**TASK DESCRIPTION**. Reproduce the records exactly. Leave the pictures out.

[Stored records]
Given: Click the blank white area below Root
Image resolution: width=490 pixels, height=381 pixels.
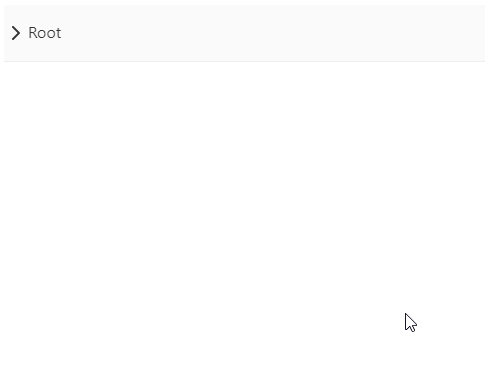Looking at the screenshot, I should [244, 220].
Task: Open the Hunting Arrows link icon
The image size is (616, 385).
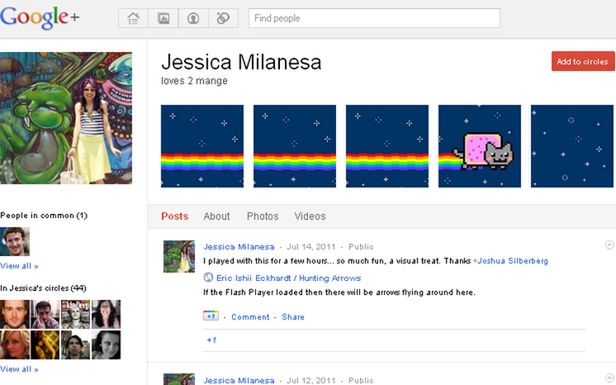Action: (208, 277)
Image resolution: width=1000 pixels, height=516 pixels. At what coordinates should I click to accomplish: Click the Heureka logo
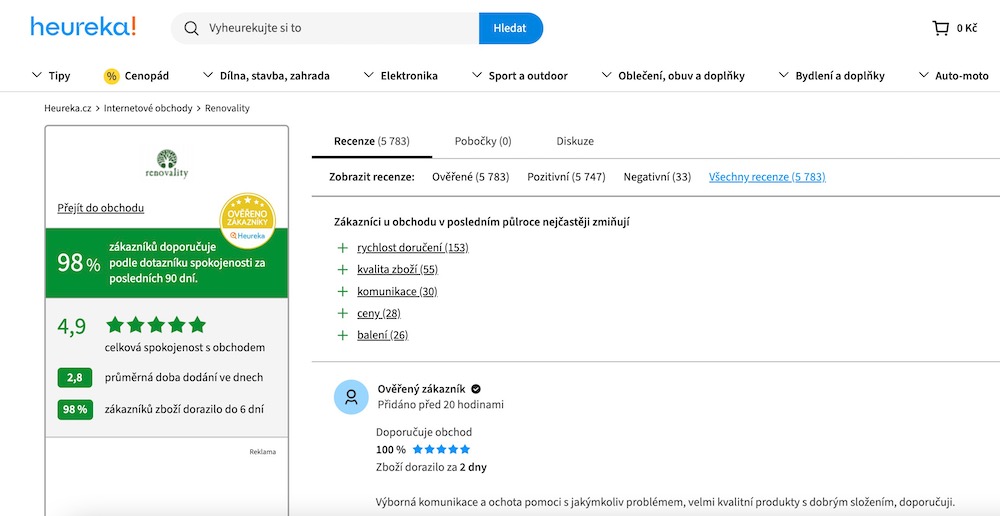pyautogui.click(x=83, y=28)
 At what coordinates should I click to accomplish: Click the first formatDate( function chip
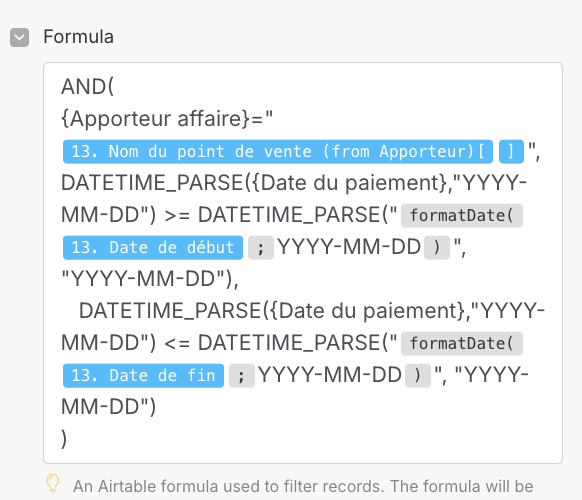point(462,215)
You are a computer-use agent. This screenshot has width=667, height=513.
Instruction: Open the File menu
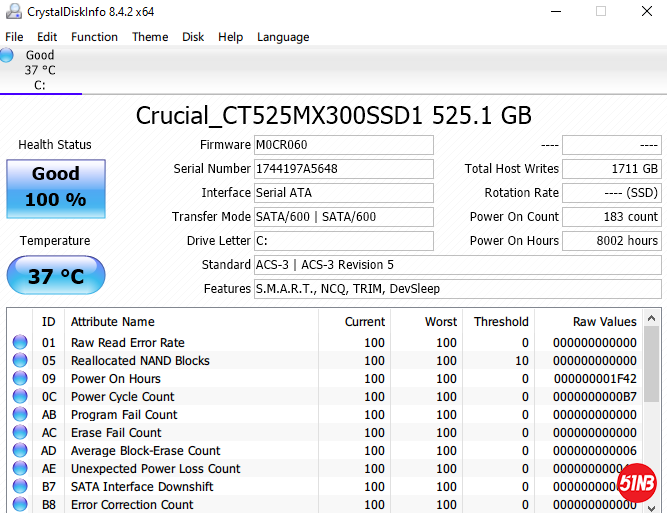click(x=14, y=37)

**SOLUTION FOR THIS TASK**.
Given: Click the blank white area below Root
Image resolution: width=490 pixels, height=381 pixels.
Looking at the screenshot, I should [244, 220].
Task: Open the Hunting Arrows link icon
The image size is (616, 385).
Action: (208, 277)
Image resolution: width=1000 pixels, height=516 pixels. At what coordinates should I click to accomplish: Click the Heureka logo
pyautogui.click(x=83, y=28)
 At what coordinates should I click to accomplish: Click the first formatDate( function chip
point(462,215)
You are a computer-use agent. This screenshot has width=667, height=513.
Instruction: Open the File menu
click(x=14, y=37)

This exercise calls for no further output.